* What to do
What lines of the data hold the string "computer"? Pull each one out.

* Extracted entries
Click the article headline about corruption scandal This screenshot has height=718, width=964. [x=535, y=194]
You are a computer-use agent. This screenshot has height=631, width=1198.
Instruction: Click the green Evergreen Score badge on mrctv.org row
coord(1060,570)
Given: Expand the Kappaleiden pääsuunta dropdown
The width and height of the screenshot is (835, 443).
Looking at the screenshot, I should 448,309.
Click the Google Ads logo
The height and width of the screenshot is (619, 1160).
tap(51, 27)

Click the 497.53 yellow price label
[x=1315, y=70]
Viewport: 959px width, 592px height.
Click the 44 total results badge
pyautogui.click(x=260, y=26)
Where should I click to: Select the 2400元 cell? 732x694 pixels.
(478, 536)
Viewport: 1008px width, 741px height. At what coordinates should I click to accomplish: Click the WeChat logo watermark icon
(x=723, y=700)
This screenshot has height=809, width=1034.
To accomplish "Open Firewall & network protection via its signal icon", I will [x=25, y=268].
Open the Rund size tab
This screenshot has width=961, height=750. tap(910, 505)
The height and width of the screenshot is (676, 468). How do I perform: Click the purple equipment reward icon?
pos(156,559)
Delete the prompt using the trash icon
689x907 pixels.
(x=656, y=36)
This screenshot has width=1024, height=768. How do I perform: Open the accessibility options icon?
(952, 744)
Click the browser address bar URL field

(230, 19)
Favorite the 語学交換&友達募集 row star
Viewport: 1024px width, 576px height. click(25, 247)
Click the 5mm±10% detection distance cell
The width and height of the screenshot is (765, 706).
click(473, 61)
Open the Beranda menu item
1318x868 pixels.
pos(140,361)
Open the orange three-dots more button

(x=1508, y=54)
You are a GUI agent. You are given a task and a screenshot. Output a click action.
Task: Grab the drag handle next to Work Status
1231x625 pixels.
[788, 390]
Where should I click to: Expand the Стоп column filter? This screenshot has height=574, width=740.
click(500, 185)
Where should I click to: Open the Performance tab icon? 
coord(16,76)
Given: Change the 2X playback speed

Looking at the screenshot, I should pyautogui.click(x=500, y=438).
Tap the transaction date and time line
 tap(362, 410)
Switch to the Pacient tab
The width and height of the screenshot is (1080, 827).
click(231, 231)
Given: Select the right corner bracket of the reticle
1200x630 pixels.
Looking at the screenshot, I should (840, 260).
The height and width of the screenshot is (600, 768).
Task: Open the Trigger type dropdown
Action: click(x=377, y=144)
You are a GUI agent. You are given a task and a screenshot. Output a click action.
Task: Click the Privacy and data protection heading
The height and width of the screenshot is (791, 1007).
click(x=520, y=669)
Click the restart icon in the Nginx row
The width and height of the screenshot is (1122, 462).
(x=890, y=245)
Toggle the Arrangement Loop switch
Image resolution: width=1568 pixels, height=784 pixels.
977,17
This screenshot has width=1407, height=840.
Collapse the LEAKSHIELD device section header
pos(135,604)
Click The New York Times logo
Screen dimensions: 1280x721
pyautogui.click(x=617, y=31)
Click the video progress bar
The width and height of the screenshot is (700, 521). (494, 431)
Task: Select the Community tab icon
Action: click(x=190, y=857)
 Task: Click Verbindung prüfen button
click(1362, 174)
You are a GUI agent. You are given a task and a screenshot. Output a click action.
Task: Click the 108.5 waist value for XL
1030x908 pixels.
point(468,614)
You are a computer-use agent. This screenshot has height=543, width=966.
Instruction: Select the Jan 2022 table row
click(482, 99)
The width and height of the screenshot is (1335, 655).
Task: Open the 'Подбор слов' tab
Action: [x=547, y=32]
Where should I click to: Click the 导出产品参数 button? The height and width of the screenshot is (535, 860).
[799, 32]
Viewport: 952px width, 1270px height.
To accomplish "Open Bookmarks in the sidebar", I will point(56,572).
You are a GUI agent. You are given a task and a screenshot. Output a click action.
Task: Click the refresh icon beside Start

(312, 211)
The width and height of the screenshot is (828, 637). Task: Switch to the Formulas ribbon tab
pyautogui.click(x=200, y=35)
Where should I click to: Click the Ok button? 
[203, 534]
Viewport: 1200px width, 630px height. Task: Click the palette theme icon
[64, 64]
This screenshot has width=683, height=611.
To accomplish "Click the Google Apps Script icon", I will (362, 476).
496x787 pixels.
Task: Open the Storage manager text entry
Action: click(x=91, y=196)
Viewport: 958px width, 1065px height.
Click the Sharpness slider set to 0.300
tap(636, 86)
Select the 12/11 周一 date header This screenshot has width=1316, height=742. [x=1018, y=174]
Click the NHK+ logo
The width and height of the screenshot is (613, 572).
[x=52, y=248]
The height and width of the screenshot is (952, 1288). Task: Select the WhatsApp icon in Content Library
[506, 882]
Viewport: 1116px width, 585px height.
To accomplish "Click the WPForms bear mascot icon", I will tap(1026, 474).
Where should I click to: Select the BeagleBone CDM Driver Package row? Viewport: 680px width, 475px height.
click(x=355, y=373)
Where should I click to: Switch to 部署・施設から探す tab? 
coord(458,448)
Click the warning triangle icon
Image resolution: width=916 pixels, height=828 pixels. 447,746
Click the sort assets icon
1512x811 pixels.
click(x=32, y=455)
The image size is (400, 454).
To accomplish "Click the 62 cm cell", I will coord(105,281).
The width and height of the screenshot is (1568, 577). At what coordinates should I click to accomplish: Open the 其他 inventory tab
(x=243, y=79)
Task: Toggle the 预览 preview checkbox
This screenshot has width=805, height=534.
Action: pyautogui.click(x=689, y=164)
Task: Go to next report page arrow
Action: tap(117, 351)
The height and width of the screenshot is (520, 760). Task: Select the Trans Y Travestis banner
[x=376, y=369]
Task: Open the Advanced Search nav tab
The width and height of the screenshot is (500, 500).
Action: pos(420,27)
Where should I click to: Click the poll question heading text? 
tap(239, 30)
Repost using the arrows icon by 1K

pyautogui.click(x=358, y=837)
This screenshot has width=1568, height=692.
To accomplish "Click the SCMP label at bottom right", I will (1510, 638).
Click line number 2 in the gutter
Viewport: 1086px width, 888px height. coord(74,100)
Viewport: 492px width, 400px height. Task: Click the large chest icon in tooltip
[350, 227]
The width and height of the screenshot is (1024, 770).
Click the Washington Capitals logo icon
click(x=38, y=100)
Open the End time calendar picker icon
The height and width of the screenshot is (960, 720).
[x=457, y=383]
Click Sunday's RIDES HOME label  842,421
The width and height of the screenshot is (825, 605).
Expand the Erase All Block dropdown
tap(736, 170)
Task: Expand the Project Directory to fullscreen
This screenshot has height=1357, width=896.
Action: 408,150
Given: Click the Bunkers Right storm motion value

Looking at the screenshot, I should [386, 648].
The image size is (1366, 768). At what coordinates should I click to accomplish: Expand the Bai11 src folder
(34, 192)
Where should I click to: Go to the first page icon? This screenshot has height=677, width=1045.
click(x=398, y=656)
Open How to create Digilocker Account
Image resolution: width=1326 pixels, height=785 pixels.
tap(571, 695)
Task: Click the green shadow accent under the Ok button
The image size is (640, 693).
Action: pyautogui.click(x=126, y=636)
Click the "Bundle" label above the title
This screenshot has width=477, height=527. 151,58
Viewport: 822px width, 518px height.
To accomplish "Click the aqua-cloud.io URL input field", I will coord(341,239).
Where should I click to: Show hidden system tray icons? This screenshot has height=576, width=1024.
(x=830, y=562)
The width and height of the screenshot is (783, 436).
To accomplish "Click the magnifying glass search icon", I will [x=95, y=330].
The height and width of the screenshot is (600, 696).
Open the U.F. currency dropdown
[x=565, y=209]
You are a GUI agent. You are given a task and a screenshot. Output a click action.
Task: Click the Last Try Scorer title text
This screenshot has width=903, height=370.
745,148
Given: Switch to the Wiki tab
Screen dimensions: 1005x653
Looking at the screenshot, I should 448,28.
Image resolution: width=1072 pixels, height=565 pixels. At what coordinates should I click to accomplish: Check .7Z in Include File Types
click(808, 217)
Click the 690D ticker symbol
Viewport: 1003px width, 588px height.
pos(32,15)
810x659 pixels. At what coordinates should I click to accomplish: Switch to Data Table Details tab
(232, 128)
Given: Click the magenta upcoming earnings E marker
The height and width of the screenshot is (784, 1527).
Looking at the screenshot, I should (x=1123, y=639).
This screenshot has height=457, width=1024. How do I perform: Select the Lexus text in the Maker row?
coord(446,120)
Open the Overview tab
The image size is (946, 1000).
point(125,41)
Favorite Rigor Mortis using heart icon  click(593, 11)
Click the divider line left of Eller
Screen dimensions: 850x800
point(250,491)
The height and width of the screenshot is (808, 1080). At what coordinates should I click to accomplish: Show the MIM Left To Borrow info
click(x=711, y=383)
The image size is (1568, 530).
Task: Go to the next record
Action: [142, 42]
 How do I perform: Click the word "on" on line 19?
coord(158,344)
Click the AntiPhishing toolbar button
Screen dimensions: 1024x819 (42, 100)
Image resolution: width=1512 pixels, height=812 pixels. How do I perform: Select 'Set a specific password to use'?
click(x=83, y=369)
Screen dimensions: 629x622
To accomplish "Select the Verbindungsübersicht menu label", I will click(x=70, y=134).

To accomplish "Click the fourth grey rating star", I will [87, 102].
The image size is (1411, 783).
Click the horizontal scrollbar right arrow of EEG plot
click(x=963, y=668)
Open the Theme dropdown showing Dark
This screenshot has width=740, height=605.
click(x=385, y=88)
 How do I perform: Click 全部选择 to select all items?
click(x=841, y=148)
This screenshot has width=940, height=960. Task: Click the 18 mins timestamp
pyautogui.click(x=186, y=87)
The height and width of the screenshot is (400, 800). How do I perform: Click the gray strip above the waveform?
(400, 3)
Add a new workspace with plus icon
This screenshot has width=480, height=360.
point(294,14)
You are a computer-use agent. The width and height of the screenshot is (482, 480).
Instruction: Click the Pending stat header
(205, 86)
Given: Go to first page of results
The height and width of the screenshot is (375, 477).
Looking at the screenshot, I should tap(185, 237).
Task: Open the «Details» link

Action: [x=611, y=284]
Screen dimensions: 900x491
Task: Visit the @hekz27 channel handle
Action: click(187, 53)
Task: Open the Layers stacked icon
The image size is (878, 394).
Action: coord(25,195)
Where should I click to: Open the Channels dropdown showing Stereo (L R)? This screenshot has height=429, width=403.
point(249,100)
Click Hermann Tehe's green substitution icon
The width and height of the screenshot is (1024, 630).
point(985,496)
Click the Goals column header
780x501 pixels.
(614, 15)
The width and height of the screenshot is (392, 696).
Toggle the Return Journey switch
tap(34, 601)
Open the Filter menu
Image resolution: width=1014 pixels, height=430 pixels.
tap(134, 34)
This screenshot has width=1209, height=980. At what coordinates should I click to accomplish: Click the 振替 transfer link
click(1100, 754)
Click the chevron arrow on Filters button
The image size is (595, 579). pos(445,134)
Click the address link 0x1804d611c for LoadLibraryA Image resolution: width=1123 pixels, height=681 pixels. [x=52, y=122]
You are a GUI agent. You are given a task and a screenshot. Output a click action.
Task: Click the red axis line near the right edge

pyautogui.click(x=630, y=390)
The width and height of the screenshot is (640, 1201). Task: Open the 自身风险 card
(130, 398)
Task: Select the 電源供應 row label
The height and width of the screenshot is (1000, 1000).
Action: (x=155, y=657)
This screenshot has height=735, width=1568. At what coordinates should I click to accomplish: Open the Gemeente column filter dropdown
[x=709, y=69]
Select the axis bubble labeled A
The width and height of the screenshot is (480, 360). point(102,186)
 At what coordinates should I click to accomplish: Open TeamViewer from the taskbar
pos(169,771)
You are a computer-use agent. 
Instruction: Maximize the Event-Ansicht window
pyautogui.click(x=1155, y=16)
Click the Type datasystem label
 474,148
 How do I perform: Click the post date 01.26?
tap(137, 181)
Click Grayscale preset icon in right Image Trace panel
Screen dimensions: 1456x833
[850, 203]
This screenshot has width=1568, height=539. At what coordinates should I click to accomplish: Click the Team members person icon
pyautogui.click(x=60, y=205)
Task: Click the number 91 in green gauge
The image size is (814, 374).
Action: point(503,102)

* Solution
You are a computer-use agent. This screenshot has height=631, width=1198.
You are a computer-use agent. This screenshot has height=543, width=966.
You are a computer-use agent. The width and height of the screenshot is (482, 480).
You are a computer-use agent. 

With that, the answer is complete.